Russia is less of a competitor and more of a partner with China.

The competition Gresh writes about is mostly geoeconomic or what he calls “the economics of geopolitics”. This consists of “trade policy, investment policy, economic sanctions, the cybersphere, aid, monetary policy, and energy and commodity policies”. China, he believes, with its Belt and Road Initiative and Maritime Silk Road, is significantly ahead in this competition. It has used its economic power to invest in ports and shipping infrastructure from the Mediterranean Sea to East Asia. Russia, meanwhile, is less of a competitor and more of a partner with China, which presents the United States and its allies with an updated version of the old Sino-Soviet bloc of the 1950s and 1960s, minus the ideology. India’s belated recognition of the increased Chinese presence in the Indian Ocean has caused it to “embrace the sea” and grow closer to the United States and Japan.
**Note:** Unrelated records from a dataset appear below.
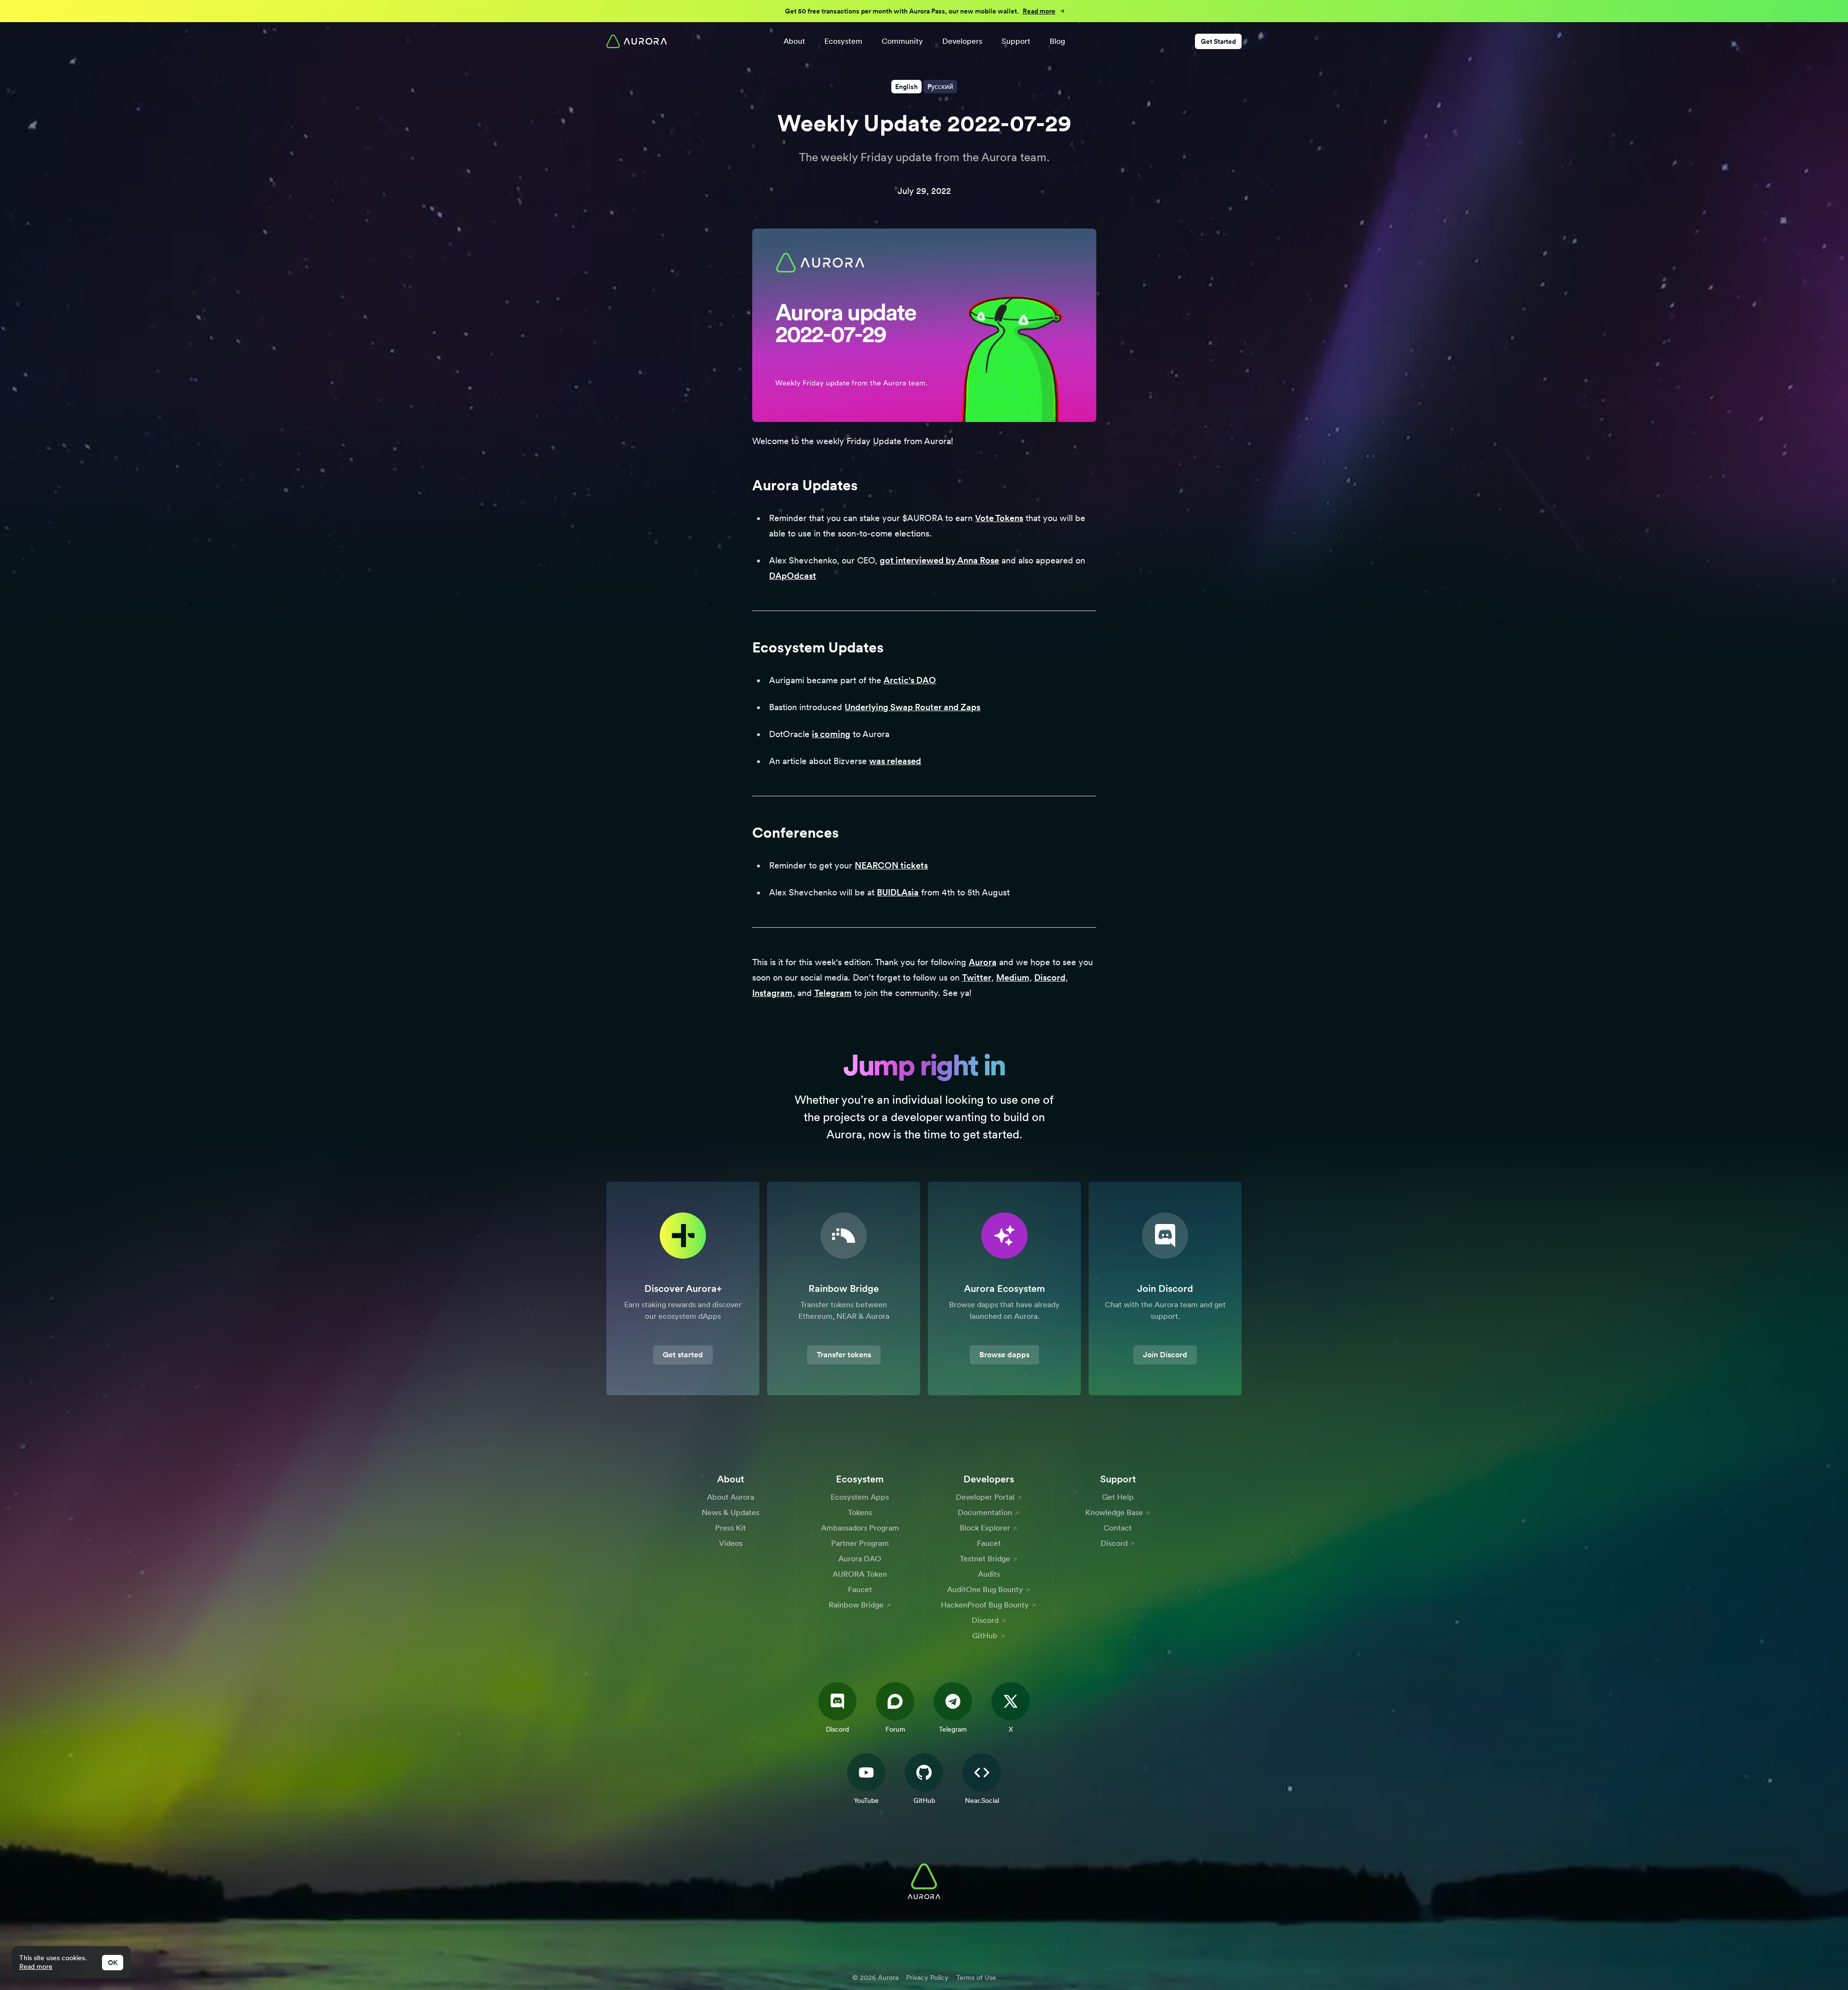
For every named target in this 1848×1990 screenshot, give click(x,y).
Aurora (983, 962)
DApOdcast (792, 576)
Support (1015, 41)
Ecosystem (843, 41)
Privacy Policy (927, 1977)
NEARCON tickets (891, 865)
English (906, 86)
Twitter (976, 977)
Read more (35, 1966)
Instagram (772, 993)
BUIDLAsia (898, 892)
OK (112, 1962)
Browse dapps (1004, 1354)
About (794, 41)
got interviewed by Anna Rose (939, 560)
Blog (1057, 41)
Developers (962, 41)
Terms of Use (976, 1977)
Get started (683, 1354)
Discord (1049, 977)
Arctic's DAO (910, 680)
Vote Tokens (999, 518)
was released (895, 761)
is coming (831, 734)
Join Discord (1165, 1354)
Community (902, 41)
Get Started (1218, 41)
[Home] (636, 41)
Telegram (833, 993)
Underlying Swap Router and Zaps (912, 707)
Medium (1012, 977)
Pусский (940, 86)
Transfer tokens (844, 1354)
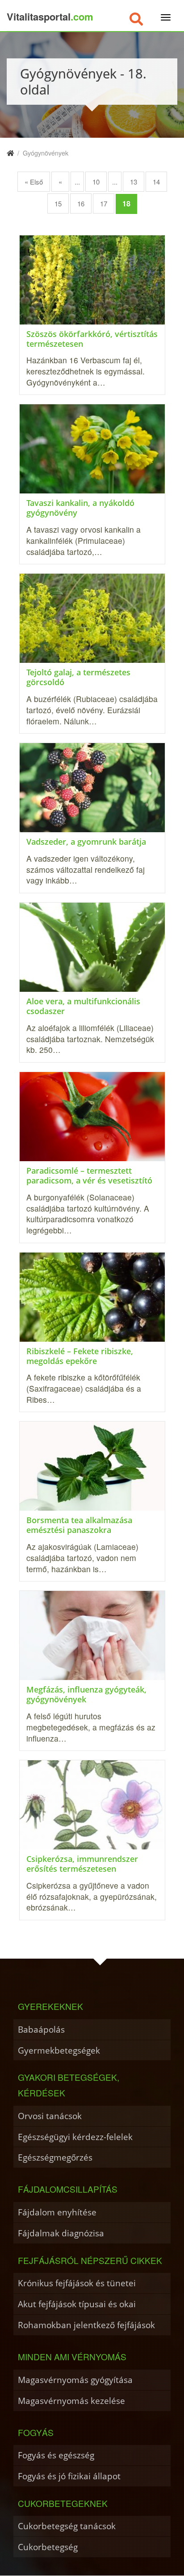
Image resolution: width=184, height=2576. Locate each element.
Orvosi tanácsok (50, 2116)
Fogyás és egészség (56, 2455)
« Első (34, 181)
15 (58, 203)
Gresh identifies the key maritime geopolitical features surrounding Eurasia, including strategic “chokepoints” and important sea lanes of communication. He does a quantitative and qualitative analysis of the navies of the contending great powers. He quotes the political leaders and leading strategic analysts of the competing powers to show their commitment to achieving great power status via maritime geoeconomics and the growth of naval power. He identifies a melting Arctic Ocean as the next frontier in maritime geoeconomic competition—and here Russia, because of geography, has the edge.
Eurasia is a big space with room for more than one great power.
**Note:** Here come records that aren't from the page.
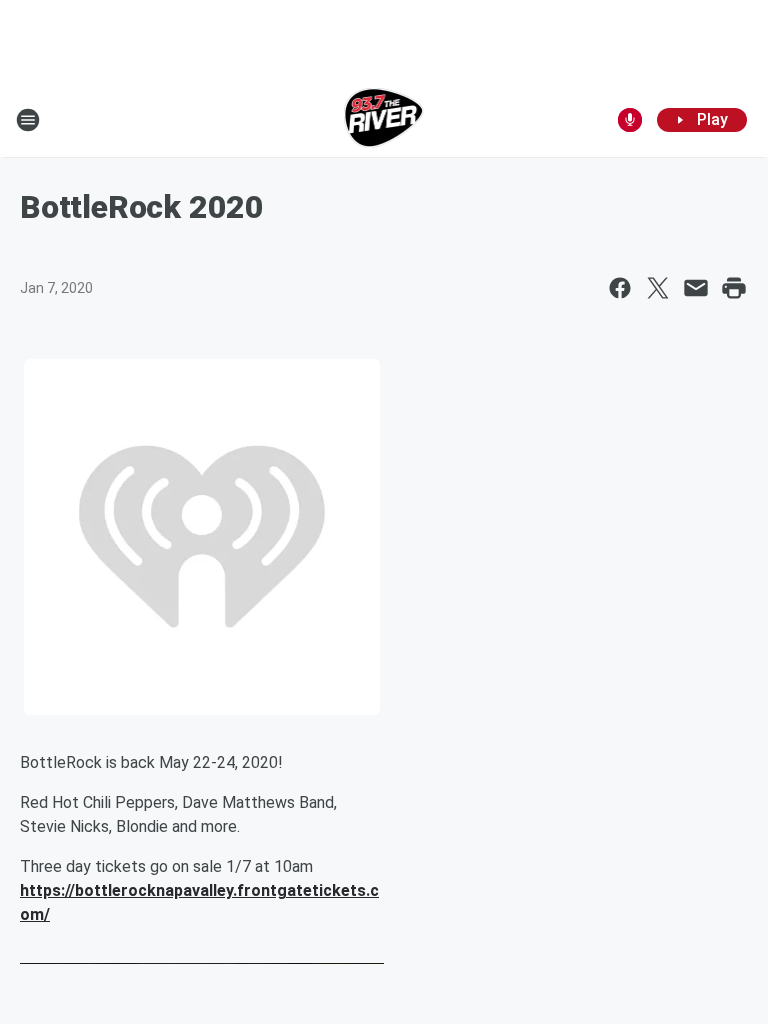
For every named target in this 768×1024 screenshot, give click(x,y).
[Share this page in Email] (696, 288)
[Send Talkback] (630, 120)
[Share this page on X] (658, 288)
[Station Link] (384, 120)
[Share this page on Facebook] (620, 288)
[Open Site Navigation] (28, 120)
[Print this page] (734, 288)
Gresh worries that the increased maritime competition around Eurasia could lead to inadvertent clashes at sea between China, India, the United States, Japan, and others. Geopolitically, he worries that current US policy leans toward “retrenchment”, and that Russia and China “hope to undermine and rewrite the US-led world order” and “are well positioned to unify and control the strategic sea lanes of communication that surround Eurasia”. He recommends that the US and its European allies “drive a wedge between Russia and China” reminiscent of the Nixon-Kissinger policy of the early 1970s, use their economic resources to counter China’s investments throughout Eurasia, send more diplomats and treasury officials to developing nations, provide greater support to Eurasian allies, especially Japan, India, and Australia, deploy more naval resources to the Asia-Pacific, and take a more proactive stance in the opening of the Arctic.
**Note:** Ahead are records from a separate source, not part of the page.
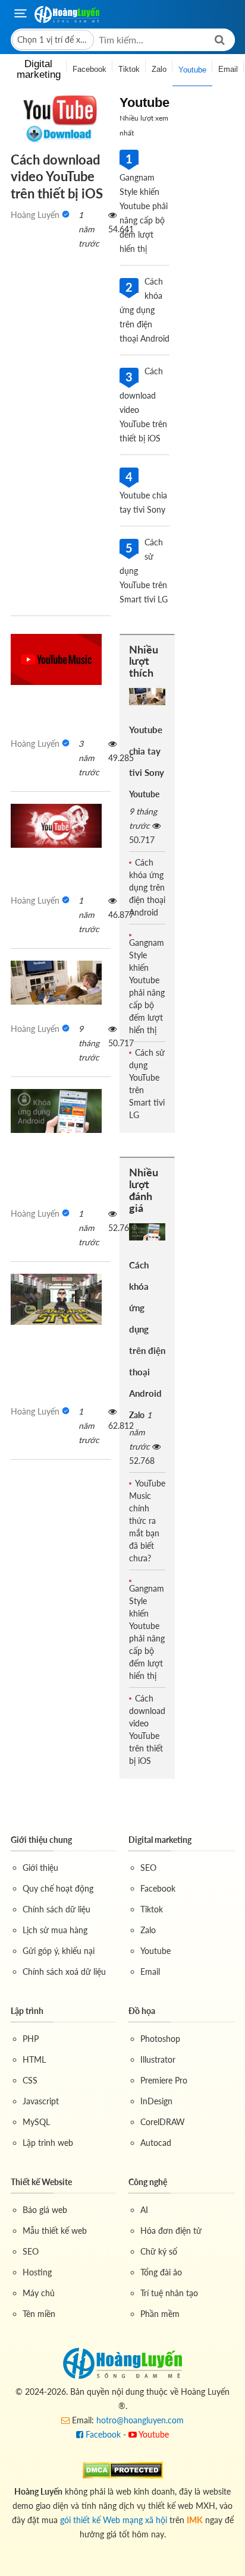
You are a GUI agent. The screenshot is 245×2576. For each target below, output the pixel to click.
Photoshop (160, 2039)
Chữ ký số (158, 2251)
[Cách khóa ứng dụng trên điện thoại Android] (56, 1111)
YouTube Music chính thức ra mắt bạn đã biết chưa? (147, 1520)
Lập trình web (48, 2143)
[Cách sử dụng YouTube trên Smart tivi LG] (56, 826)
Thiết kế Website (41, 2182)
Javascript (41, 2101)
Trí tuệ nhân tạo (169, 2293)
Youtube (144, 794)
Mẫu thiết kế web (55, 2230)
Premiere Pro (163, 2080)
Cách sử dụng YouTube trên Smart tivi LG (147, 1083)
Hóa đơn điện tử (171, 2230)
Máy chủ (39, 2293)
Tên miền (39, 2314)
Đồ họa (141, 2011)
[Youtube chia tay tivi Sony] (56, 983)
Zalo (137, 1415)
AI (144, 2210)
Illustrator (157, 2059)
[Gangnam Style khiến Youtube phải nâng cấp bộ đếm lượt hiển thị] (56, 1299)
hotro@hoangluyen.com (140, 2420)
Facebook (157, 1888)
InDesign (156, 2101)
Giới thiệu (40, 1867)
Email (150, 1971)
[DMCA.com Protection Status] (123, 2469)
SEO (148, 1867)
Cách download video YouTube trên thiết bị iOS (57, 176)
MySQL (36, 2122)
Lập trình (27, 2011)
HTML (34, 2059)
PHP (31, 2039)
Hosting (37, 2272)
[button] (53, 40)
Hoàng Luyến (35, 215)
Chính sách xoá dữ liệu (64, 1971)
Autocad (155, 2143)
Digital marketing (159, 1840)
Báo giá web (45, 2210)
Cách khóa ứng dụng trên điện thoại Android (147, 887)
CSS (30, 2080)
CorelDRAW (162, 2122)
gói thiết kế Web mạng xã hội (113, 2520)
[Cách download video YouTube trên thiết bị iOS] (61, 118)
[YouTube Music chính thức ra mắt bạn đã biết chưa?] (56, 659)
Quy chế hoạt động (58, 1888)
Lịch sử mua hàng (55, 1930)
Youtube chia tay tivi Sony (146, 751)
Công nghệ (147, 2182)
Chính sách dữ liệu (56, 1909)
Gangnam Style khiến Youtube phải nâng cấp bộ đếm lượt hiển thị (147, 986)
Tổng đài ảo (161, 2272)
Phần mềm (160, 2314)
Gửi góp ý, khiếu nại (59, 1951)
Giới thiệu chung (41, 1840)
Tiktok (151, 1909)
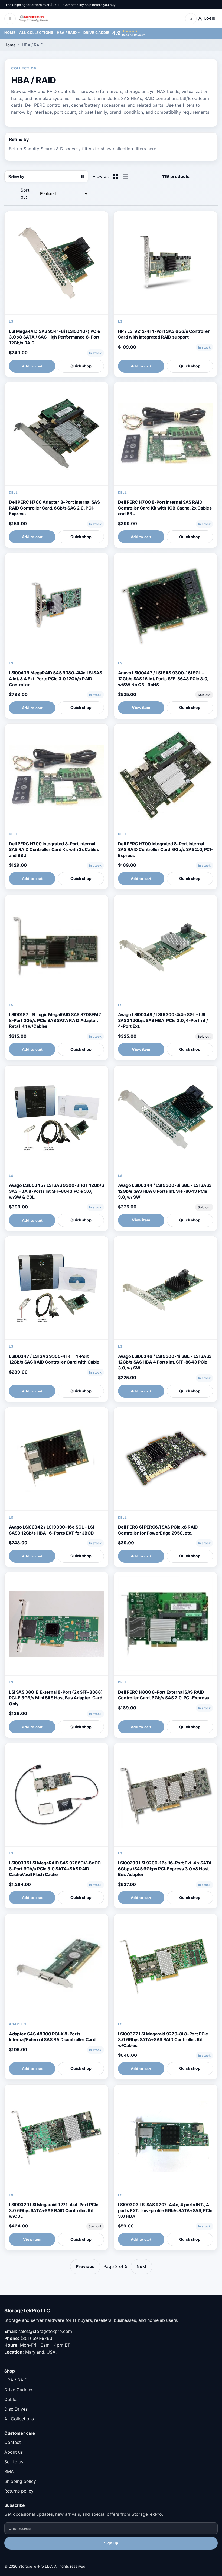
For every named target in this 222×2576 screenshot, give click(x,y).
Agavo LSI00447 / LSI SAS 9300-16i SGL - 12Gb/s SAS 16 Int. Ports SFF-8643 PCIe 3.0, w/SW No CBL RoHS (163, 678)
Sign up (111, 2543)
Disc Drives (16, 2409)
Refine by (46, 177)
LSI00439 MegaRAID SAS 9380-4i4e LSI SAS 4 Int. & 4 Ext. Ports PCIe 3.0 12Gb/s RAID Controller (55, 678)
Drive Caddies (97, 33)
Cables (11, 2399)
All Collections (36, 33)
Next (141, 2266)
Gresh’s concerns are well-founded, but Eurasia (including its adjacent seas) is a big space with room for more than one great power. Russia and China are not eternal allies. The US remains qualitatively the world’s leading naval power. China’s ambitions have caused growing concern among the ASEAN countries, and have driven India, Japan, and Australia closer to each other and to the United States. And the US is not retrenching from the Indo-Pacific; if anything, the Trump administration has done more to effectuate the “pivot” to Asia than its predecessor. China’s geoeconomic/geopolitical challenge is producing the predictable “Toynbeean” response.
Francis P Sempa is the author of Geopolitics: From the Cold War to the 21st Century and America’s Global Role: Essays and Reviews on National Security, Geopolitics and War. His writings appear in The Diplomat, Joint Force Quarterly, the University Bookman and other publications. He is an attorney and an adjunct professor of political science at Wilkes University.